Monday, December 02, 2013

Frankenchrist and Mankind v2.0

It has no doubt occurred to you that every monster you've ever seen in a movie is just man, or a symbol thereof. Frankenstein, Dracula, the Mummy, the Werewolf, the Invisible Man, the Creature from the Barack Lagoon (Chicago) -- each is just a symbol of what man is capable of.

We are all inhabited by monsters, otherwise we wouldn't recognize them. Hollywood depicts so many monstrous capitalists because these caricatures are a projection of liberal greed and envy. Greed and envy are interior monsters, but they haunt the exterior landscape of the left -- for which reason liberals always denounce someone else's greed, never their own.

You know what Barry says: "White folks' greed runs a world in need." Which begs the question, because why don't the victims of white greed just exercise their own? Then they can run the world.

But enough about ObamaCare.

Think of those classic monsters: Frankenstein, a grotesque experiment in living death, or of inserting the brain of a criminal into the body of a man; Dracula, a nocturnal predator who feeds on the substance of others and whose bite enlists one into his soul murdering cult; the Werewolf, who simply echoes the ancient truism that man is a wolf to man; the Mummy, a restless spirit swaddled in his decaying flesh; the Invisible Man, who can only be seen phenomenally but whose essence is nowhere; Obama, the cold, dead hand of collectivism calmly administering the anesthesia mask over your horror-stricken face.

::::::::::

Directions:
(a) In the blog post on monsters, what ancient truism does the Werewolf echo?
(b) Pick up the blog post on monsters after its last sentence and keep writing it.
The records that follow are separate from the blog post on monsters.

Dataset rows
::::::::::

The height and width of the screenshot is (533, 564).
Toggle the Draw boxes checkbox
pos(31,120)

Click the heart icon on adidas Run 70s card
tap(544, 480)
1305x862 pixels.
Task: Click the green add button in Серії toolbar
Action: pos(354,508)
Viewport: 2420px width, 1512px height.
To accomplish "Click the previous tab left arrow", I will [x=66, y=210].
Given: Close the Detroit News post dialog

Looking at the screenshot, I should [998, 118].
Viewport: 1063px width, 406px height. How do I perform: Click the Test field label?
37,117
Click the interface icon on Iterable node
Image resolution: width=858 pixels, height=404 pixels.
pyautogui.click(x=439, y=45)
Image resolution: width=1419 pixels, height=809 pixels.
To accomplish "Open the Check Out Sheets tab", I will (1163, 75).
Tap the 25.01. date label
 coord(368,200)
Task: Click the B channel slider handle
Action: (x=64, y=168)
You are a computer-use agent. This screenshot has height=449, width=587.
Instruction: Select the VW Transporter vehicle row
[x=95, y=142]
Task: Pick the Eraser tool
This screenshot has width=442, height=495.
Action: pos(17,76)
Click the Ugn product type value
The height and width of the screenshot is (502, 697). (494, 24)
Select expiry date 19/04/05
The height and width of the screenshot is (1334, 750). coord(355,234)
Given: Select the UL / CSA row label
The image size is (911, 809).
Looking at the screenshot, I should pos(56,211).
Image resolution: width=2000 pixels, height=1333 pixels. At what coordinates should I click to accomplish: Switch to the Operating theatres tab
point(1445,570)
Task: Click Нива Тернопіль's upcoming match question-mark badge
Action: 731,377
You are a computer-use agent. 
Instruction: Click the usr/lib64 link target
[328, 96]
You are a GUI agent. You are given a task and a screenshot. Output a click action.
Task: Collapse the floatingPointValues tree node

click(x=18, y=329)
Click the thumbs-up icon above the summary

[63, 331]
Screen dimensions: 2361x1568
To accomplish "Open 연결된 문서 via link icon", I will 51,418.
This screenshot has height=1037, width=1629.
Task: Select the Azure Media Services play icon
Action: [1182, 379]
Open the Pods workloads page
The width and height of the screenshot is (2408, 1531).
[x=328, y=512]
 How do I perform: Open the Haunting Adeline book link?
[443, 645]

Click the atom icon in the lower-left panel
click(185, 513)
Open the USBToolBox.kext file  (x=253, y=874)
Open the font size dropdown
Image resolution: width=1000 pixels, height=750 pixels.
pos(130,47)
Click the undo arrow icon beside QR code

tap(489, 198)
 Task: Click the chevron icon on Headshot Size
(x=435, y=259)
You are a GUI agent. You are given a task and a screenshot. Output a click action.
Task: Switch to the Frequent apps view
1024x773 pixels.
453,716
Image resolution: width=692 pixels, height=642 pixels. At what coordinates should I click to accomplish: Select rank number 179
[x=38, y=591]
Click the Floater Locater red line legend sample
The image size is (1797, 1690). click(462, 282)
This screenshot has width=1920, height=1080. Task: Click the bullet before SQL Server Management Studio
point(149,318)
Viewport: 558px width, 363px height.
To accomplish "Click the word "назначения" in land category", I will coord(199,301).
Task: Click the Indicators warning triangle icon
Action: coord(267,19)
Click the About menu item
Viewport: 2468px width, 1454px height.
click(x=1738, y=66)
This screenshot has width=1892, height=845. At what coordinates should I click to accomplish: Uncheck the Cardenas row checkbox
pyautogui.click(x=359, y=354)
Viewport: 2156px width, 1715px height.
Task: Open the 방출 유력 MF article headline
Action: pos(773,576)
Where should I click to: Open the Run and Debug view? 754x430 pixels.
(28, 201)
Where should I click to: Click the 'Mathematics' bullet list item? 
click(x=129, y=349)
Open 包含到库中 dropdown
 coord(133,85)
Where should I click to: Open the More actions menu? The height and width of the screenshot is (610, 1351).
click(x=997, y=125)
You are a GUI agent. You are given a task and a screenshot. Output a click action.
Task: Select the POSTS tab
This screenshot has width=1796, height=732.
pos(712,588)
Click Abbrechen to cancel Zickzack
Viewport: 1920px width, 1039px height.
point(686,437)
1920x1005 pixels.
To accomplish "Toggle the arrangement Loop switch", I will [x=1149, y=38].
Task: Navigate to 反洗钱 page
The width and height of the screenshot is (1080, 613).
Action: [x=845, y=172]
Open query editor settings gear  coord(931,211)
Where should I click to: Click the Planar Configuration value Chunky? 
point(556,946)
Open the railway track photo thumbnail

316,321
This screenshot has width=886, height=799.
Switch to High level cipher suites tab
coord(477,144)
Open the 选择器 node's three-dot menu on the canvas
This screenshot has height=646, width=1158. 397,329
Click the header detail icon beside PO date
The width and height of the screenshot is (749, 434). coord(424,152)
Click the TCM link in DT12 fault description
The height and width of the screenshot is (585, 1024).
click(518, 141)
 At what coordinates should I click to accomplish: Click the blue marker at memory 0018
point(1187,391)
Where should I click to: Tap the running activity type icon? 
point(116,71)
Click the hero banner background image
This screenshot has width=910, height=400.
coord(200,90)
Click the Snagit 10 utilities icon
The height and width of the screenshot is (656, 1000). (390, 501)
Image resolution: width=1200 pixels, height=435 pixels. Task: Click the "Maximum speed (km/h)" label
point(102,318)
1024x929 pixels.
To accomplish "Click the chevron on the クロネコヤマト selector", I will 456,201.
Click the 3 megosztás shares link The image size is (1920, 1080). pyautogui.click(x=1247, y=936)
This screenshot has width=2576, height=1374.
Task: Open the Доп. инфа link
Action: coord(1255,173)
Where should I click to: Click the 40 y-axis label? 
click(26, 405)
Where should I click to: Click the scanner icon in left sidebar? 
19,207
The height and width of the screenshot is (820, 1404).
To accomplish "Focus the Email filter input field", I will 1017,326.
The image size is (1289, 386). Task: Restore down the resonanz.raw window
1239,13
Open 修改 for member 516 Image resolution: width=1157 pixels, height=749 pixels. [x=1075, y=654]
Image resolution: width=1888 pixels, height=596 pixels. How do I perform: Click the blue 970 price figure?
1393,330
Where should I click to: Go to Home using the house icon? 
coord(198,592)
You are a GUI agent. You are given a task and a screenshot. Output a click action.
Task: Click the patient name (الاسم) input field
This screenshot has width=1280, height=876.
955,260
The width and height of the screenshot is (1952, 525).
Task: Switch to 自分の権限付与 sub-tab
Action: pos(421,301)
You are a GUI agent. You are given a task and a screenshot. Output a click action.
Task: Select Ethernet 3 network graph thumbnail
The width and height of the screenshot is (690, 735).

::::::::::

Responses for each task:
(a) Man is a wolf to man.

(b)
Yeah, man is some piece of work, ain't he? Of this work-in-progess -- or regress, depending -- Berdyaev begins with the obviousation that he "is the meeting point of two worlds" -- although I think we need to widen this duality out into four dimensions.

In other words, just as the horizontal has a past and a future, the vertical has an up and a down. In nether worlds, a bad monster is the meeting point of an atavistic or barbarous man and the lower vertical -- which explains why no mere animal can be a monster, only a beast.

I suppose you could say that Jesus is another kind of monster, if we take that word literally, e.g., "something unnaturally marvelous," or "one who shows a deviation from the normal in behavior or character." Thus, Christology is really the last word in anthropology, revealing to us a divine-human attractor-destiny:

"Christianity recognizes the eternal significance and the eternal value of man, of the individual soul and its destiny." Thus, "the unique and unrepeatable visage of every man exists only because there exists the unique and unrepeatable image of Christ the God-man" -- in whom we see "the eternal image of every human being" (Berdyaev).

So, I suppose this means that man has the freedom to choose which kind of monster he will be, supernatural or subnatural. For "the very fact of man's existence is a break with the natural world.... As a being belonging to two worlds and capable of overcoming himself, man is a contradictory and paradoxical being, comprehending within himself diametric opposites," "capable of great love and sacrifice or of great cruelty and limitless egotism."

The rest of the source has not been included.